*** Records for this task Section Begins ***

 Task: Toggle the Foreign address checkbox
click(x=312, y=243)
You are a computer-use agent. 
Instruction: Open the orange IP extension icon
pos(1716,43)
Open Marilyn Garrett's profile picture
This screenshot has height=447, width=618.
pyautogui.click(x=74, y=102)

*** Records for this task Section Ends ***

The records above are to be restated word for word.

*Result of the task*:
 Task: Toggle the Foreign address checkbox
click(x=312, y=243)
You are a computer-use agent. 
Instruction: Open the orange IP extension icon
pos(1716,43)
Open Marilyn Garrett's profile picture
This screenshot has height=447, width=618.
pyautogui.click(x=74, y=102)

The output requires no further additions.